Coppola fought for his (then mostly unknown) cast and he resisted the pressure to sensationalise the material, defying studio heads who wanted big names and an exciting, sexy mob blockbuster. His instincts proved correct, and the Oscar-laden The Godfather became a critical and commercial hit. Even if he didn't want to be, Coppola was now a major player, and he followed The Godfather with both an enormously ambitious second instalment in the story (one that acted as both a sequel and prequel) and The Conversation, a more intimate drama from his own original screenplay. Both films established him as a master filmmaker, in complete command of the style and tone of his films, a wonder with actors, and a skilled storyteller. He seemed capable of anything, but with his next two films, he almost bit off more than he could chew.
Did Coppola ever really recover from the one-two punch of Apocalypse Now and One From the Heart? The first film may now be considered a classic, but it was a notoriously nightmarish shoot, beset by myriad disasters ranging from typhoons to a heart attack suffered by Martin Sheen. The second was a smaller production, but no less problematic, with Coppola's decision to shoot his musical entirely within an elaborately constructed studio and to utilise innovative filming techniques, escalating the budget for a picture that, as it turned out, nobody wanted to see (although I like it very much). At this point in his career, Coppola was bankrupt, having staked everything on Apocalypse Now and One From the Heart, and he spent much of the subsequent twenty years taking on studio assignments to pay the bills. There are flashes of brilliance in almost every Coppola film – even when the picture as a whole doesn't work, as with his ill-advised The Godfather Part III – but he was getting further and further away from the independent artist that he aspired to be.
In some ways, Coppola is suited to a career as a gun for hire, as his respect for old-fashioned storytelling and his gift for drawing excellent performances from his cast elevated material like The Rainmaker, Peggy Sue Got Married and Rumble Fish. There was talk for many years of a passion project, a sci-fi epic called Megalopolis, but after The Rainmaker in 1997, Coppola set down his directing tools for a decade, focusing on his other ventures (producing, winemaking), before returning with a seemingly rejuvenated spirit. Youth Without Youth and Tetro are deeply personal, idiosyncratic films shot on a low budget and as you watch these pictures, you can sense Coppola revelling in the freedom that he now enjoys as a filmmaker. This is how Francis Ford Coppola looks set to spend his remaining years as a director; making small films that allow him to experiment and throwing all of his passions into a project, without worrying too much about the film's ultimate box office fate. The thought of a great director enjoying such a late renaissance is a heartening one, and while we may never see Megalopolis, we may yet be in store for some of his most diverse and interesting work yet.
___
**COMPLETE THE FOLLOWING:**
**a.** Reproduce the Coppola excerpt word for word, everything from "Coppola fought for" down to "he could chew.".
**b.** According to the Coppola excerpt, what struck the shoot of Apocalypse Now besides typhoons?
**c.** List every film the Coppola excerpt names as material elevated by his respect for old-fashioned storytelling and his gift for drawing performances from his cast.
___
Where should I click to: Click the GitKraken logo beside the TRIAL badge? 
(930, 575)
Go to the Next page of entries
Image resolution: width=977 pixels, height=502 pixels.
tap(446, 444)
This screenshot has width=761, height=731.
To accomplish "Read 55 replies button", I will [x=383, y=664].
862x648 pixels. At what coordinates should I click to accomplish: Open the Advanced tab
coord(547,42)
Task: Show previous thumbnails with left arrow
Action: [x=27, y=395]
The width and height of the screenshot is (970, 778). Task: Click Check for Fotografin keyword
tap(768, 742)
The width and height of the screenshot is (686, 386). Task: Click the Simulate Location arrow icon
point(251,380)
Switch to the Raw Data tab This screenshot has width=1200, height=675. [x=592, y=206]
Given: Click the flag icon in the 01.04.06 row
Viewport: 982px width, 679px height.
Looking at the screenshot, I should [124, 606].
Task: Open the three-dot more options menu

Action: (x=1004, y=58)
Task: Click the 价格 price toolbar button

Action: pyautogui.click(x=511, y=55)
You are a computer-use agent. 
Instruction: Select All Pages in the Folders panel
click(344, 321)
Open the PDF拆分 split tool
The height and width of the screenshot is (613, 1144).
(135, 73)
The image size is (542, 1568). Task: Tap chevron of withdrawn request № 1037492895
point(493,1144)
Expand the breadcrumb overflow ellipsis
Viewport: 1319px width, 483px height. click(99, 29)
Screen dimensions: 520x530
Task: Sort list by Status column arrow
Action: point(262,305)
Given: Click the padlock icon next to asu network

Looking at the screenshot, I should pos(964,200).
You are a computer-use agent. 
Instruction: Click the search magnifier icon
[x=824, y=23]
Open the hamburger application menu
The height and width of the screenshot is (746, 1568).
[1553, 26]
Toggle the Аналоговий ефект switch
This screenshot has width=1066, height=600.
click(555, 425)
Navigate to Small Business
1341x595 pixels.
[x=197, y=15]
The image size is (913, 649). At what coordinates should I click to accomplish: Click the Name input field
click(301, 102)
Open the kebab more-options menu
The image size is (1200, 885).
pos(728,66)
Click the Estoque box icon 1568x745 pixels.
___
**ANSWERS TO THE PROBLEMS:**
**a.**
Coppola fought for his (then mostly unknown) cast and he resisted the pressure to sensationalise the material, defying studio heads who wanted big names and an exciting, sexy mob blockbuster. His instincts proved correct, and the Oscar-laden The Godfather became a critical and commercial hit. Even if he didn't want to be, Coppola was now a major player, and he followed The Godfather with both an enormously ambitious second instalment in the story (one that acted as both a sequel and prequel) and The Conversation, a more intimate drama from his own original screenplay. Both films established him as a master filmmaker, in complete command of the style and tone of his films, a wonder with actors, and a skilled storyteller. He seemed capable of anything, but with his next two films, he almost bit off more than he could chew.

**b.** A heart attack suffered by Martin Sheen.

**c.** The Rainmaker, Peggy Sue Got Married, Rumble Fish